The severe acute respiratory syndrome coronavirus 2 outbreak has been classified as a pandemic. Because many coronaviruses are heat sensitive, heat inactivation of patient samples at 56°C before testing reduces the risk of transmission. The aim of this study is to assess the impact of heat inactivation of patient blood samples on plasma concentrations of 5 second-generation antipsychotics and their metabolites.

Blood samples were collected during routine clinical therapeutic drug monitoring examination between April 3, 2021, and April 19, 2021. Samples were divided into 2 groups: group A, noninactivated raw sample, and group B, inactivated samples. Inactivation was performed by a 30-minute incubation at 56°C. The levels of the 5 drugs and their metabolites before and after sample heat inactivation were measured using liquid chromatography-tandem mass spectrometry and compared. Furthermore, correlation and Bland–Altman analyses were conducted.

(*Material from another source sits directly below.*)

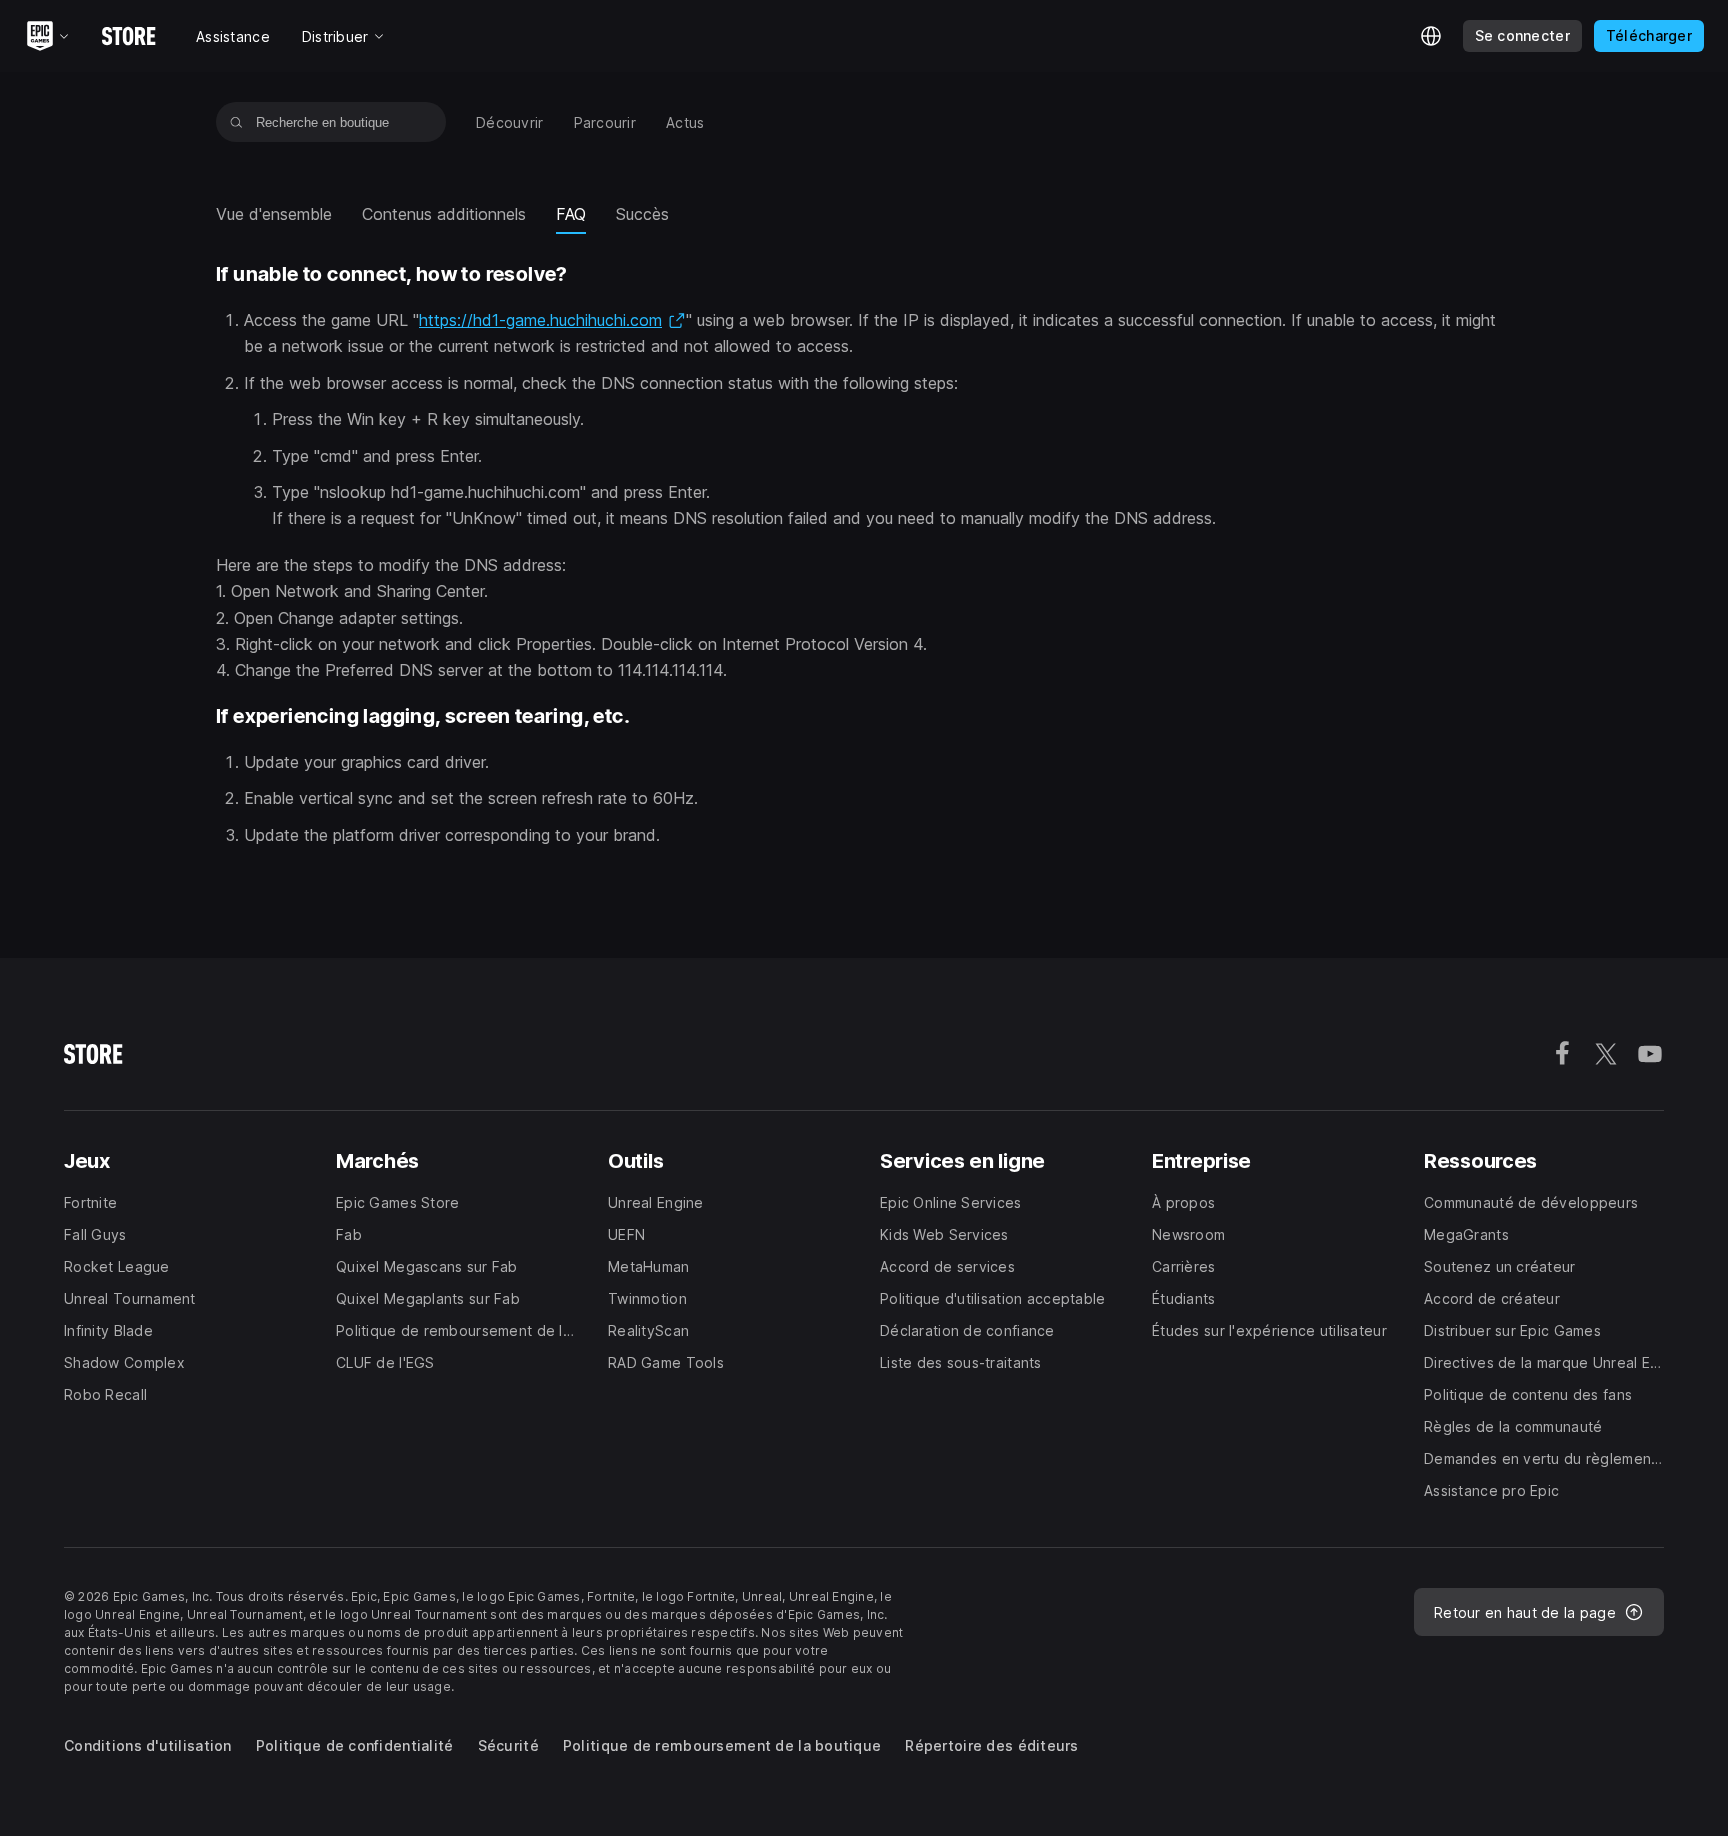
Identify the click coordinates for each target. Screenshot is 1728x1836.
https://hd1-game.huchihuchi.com (552, 320)
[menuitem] (510, 122)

No statistically significant difference was observed between the levels of the 5 drugs and their metabolites (ie, risperidone, 9-OH-risperidone, aripiprazole, dehydroaripiprazole, olanzapine, quetiapine, norquetiapine, clozapine, and norclozapine) in the noninactivated group A and the inactivated group B (P > 0.05). Each drug's concentration values in inactivated and noninactivated treatments correlated (Spearman rs > 0.98; P < 0.001). The results of the noninactivated treatment methods and samples alone showed good consistency via Bland–Altman analysis.

Blood sample heat inactivation had no significant effect on the therapeutic drug monitoring of 5 second-generation antipsychotics and their metabolites. This inactivated treatment method should be recommended to effectively protect laboratory staff from virus contamination.